Recentemente, Balneário Camboriú foi palco de uma polêmica ao construir uma ciclovia em zigue-zague. Isso ajuda a entender por que o formato e o modo de construção das vias podem ser a diferença entre uma solução efetiva ou não. Acompanhe a discussão e entenda o que envolve o debate!
A Prefeitura de Balneário Camboriú, em Santa Catarina, optou por construir uma ciclovia em zigue-zague na Estrada da Rainha, uma rota turística da região. Essa decisão veio após duas mortes causadas por atropelamento no local, que é bastante íngreme e leva as bicicletas a ganhar velocidade.
Com o novo modelo, construído junto a um projeto de paisagismo e jardinagem, a região ganhou um tom de passeio familiar; além disso, as bikes são obrigadas a reduzir a velocidade, diminuindo o número de sinistros e tornando a via mais segura para ciclistas e pedestres.

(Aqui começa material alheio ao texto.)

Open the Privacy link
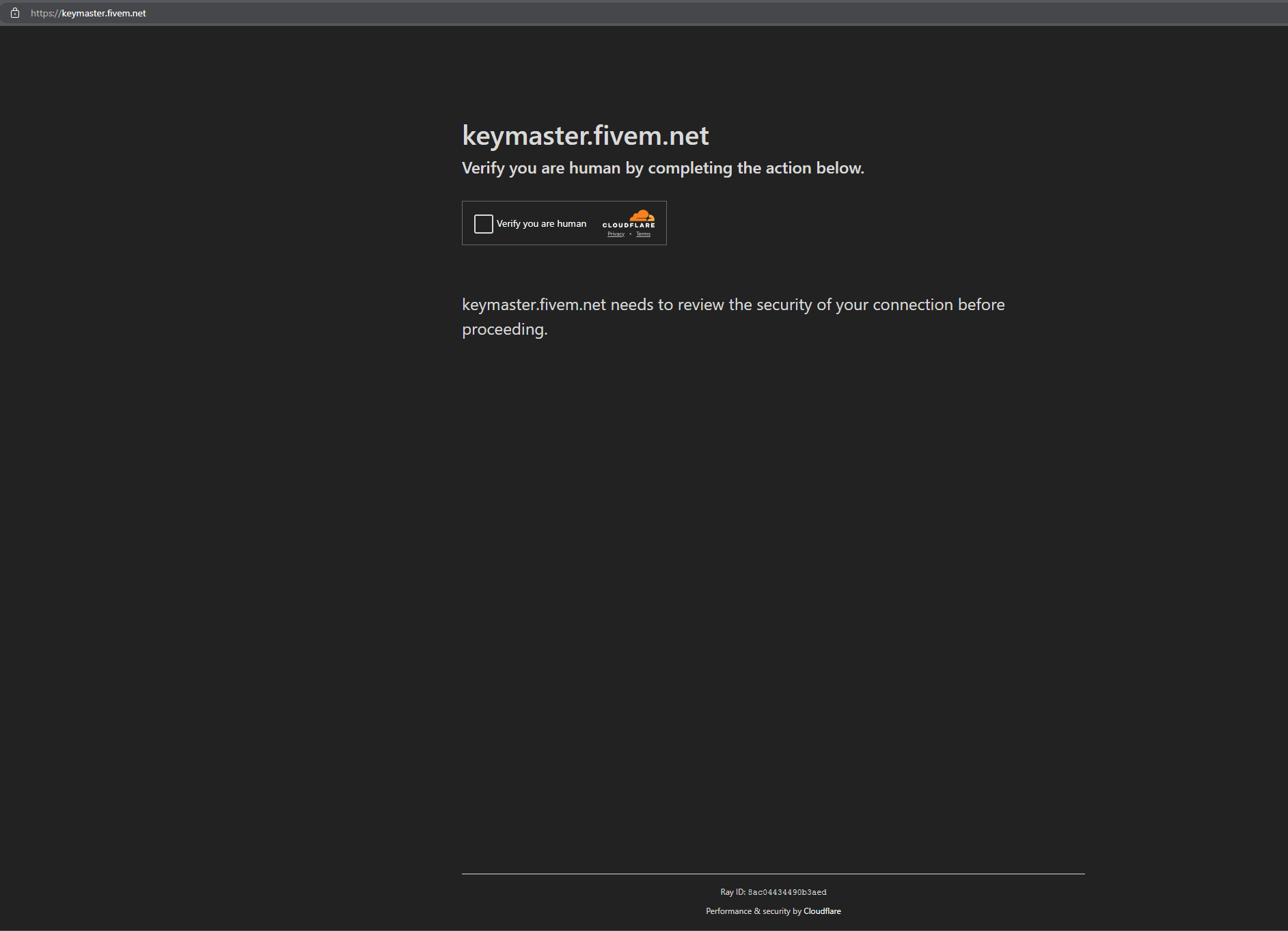This screenshot has height=931, width=1288. pyautogui.click(x=616, y=234)
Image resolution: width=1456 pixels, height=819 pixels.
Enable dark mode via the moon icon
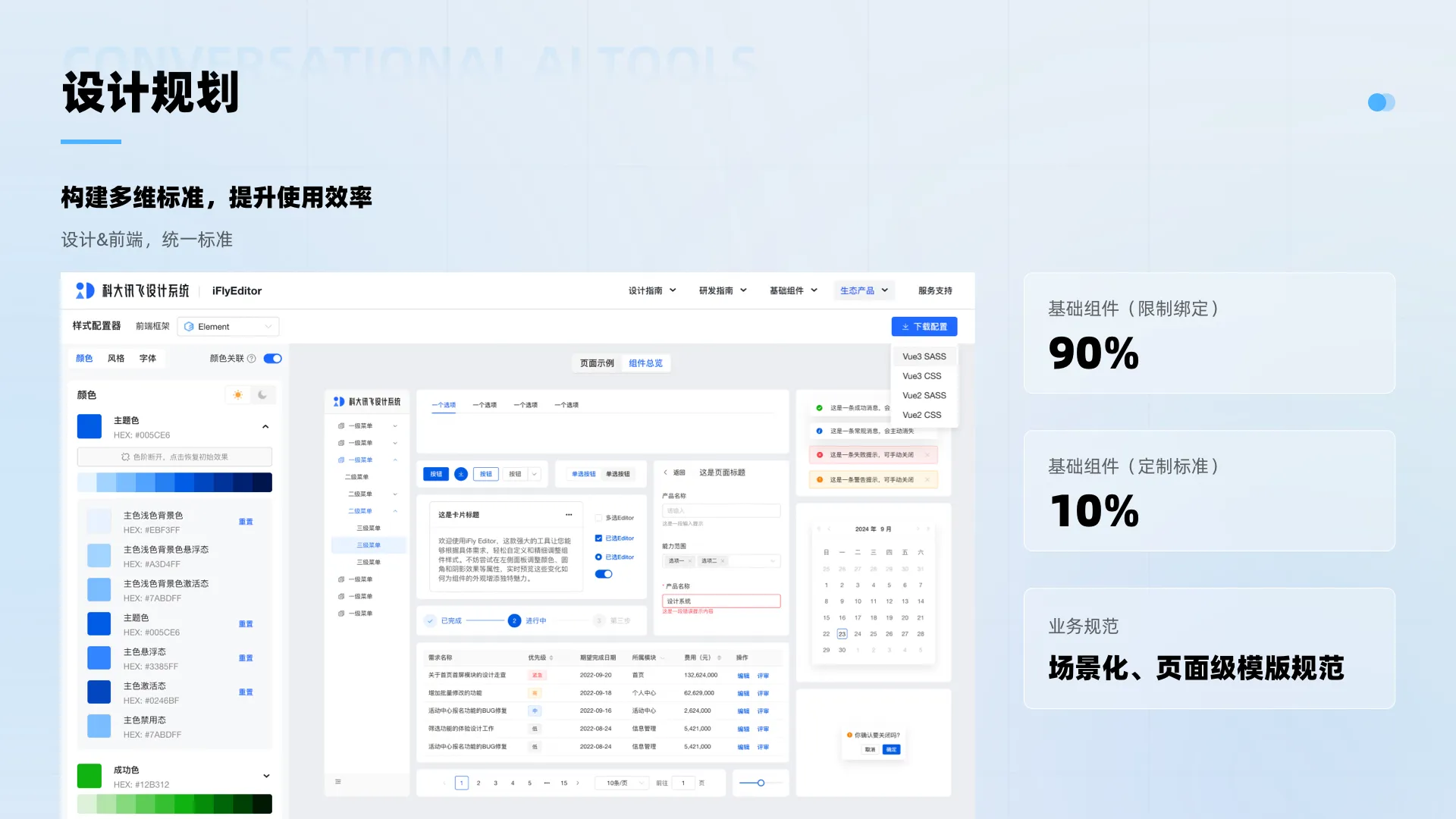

O projeto foi alvo de piada nas redes sociais e recebeu críticas de especialistas da área. As principais ponderações trataram da desigualdade aplicada ao modal cicloviário e a via de circulação de carros, que fica logo ao lado — e elas fazem sentido. Diante do novo modelo da Estrada da Rainha, as pessoas que fazem uso da bike para se locomover em seu dia a dia podem preferir o compartilhamento do espaço com os carros.
Assim, a ciclomobilidade de lazer, que não tem a característica de percorrer a rota de modo veloz, segue em velocidade reduzida. Desse modo, os ciclistas habituais são empurrados para dividir o espaço com os motoristas de automóvel particular, que não têm uma cultura de proteção com quem pedala.
Santa Catarina tem forte influência da colonização alemã e, curiosamente, outro caso conhecido de ciclovia em zigue-zague está em Berlim — e lá a recepção também não foi das melhores.
No caso alemão, a rota tem apenas 200 metros e visava proteger a circulação na saída de uma escola. Ocorre que lá foi feita a lição de casa: a rua que passa em frente a ela tem velocidade máxima de 30 km/h.
No caso brasileiro, o problema é mais grave justamente porque o nó da questão não reside no uso das ciclovias. Elas são apenas um termômetro das disputas pelo solo urbano.
Ao proteger os pedestres de atropelamentos por bicicletas sem observar o conjunto de relações que se estabelecem sobre o solo urbano, assume-se o risco de expor os ciclistas a atropelamentos com carros, cujo índice é alarmante no Brasil.
Como os números da Associação Brasileira de Medicina de Tráfego e outras instituições costumam apontar, são os automóveis os principais responsáveis por acidentes seguidos de morte, mas nem por isso há um movimento de restringir a velocidade desses veículos.
Essa desigualdade tem origem no papel que a cultura “rodoviarista” constitui no Brasil. Sem ferrovias nem boa estrutura cicloviária e com um transporte coletivo de baixa qualidade, os automóveis são uma forma de mobilidade priorizada pela população. Isso, por sua vez, impacta a tomada de decisão dos agentes públicos.
Fonte: Mobilize, BC Notícias, Detran.